この度、松原や南河内地域で活動する方を取材する、「人」にフォーカスした特設ページを公開しました。

今回は松原商工会議所・西所長のインタビュー内容をお届けします。

金融の世界から松原へ——決断の理由

「大学を卒業してからは、信託銀行に就職しました」
西さんは、自身の経歴を静かに振り返る。銀行業務に加えて不動産や投資信託、遺言など、プラスアルファの知識と経験が積めることに惹かれ、この道を選んだという。北摂エリアを担当し、着実にキャリアを積んでいった。

しかし、心のどこかで「いつかは転職を」と考えていた。
「大阪に拠点があって、地域に密着した仕事がしたい。そう考えていたときに、松原商工会議所の求人に出会ったんです」

父の実家は羽曳野・古市。松原は、車で通過するだけの街だったが、その縁も後押しとなり、商工会議所へ。以来15年、地域と共に歩んできた。

商工会議所での歩みと役割

商工会議所には「総務」「業務」「中小企業相談所」という3つの課がある。西さんは入職当初、業務と相談所の仕事を中心に、事業者の販路拡大や会報誌の発行、健康診断など幅広い業務を担当した。6年間の経験を経て、7年目からは総務課へ。会館の運営や役員会議の他、対外的な連携など、課長職も務めた。

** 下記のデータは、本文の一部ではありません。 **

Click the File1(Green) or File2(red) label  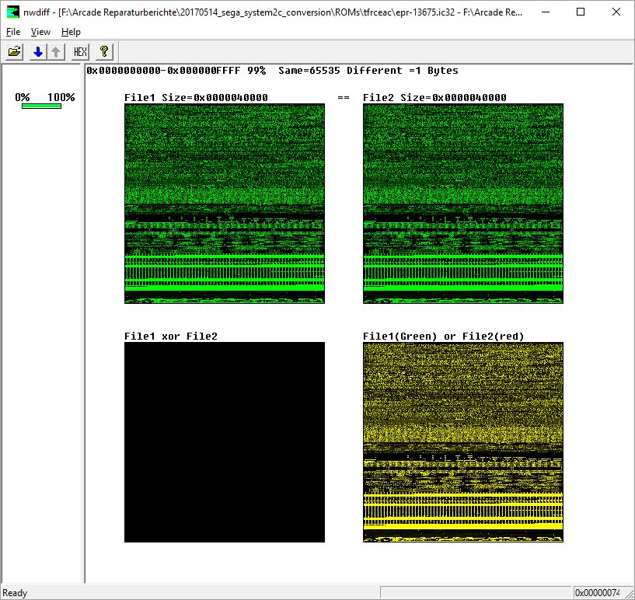point(443,337)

「去年7月からは中小企業相談所に戻り、まつばらマルシェや河内松原駅前のイルミネーションなどに加え、市の委託事業も担当する部署に在籍しています」

朝はメールチェックと幹部との打ち合わせに始まり、課のメンバーと予定を共有。イベント準備や出店者募集、会員企業の訪問や相談対応と、一日を通じて地域と企業をつなぐ活動が続く。

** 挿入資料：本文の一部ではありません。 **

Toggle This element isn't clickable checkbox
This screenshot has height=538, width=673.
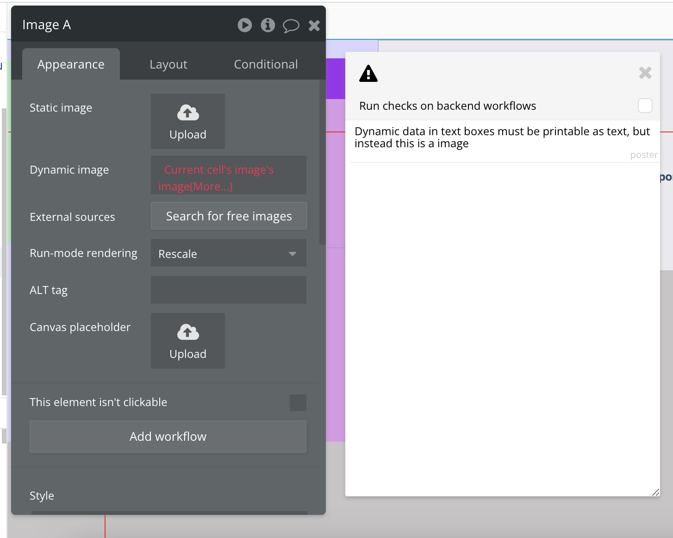298,403
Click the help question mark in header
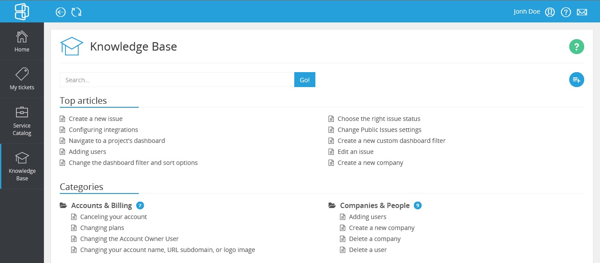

また、松原市雇用開発協会の事務局も兼務し、企業と学生のマッチングといった人手不足解消に向けた活動にも力を注いでいる。

観光協会との関わり——立ち上げの裏側

西さんは観光協会の設立にも深く関わってきた。全国的に「観光立国」が掲げられ、地方でも観光課の新設や観光協会設立の動きが進む中、松原でも議論が始まった。

「まずは松原に何があるのかを整理する必要がありました」
そこで立ち上がった分科会において、西さんは寺社めぐりを核とした観光資源を掘り起こす分野を担当。神社での婚活イベントなどを実施し、滞在型・体験型のプランづくりに携わった。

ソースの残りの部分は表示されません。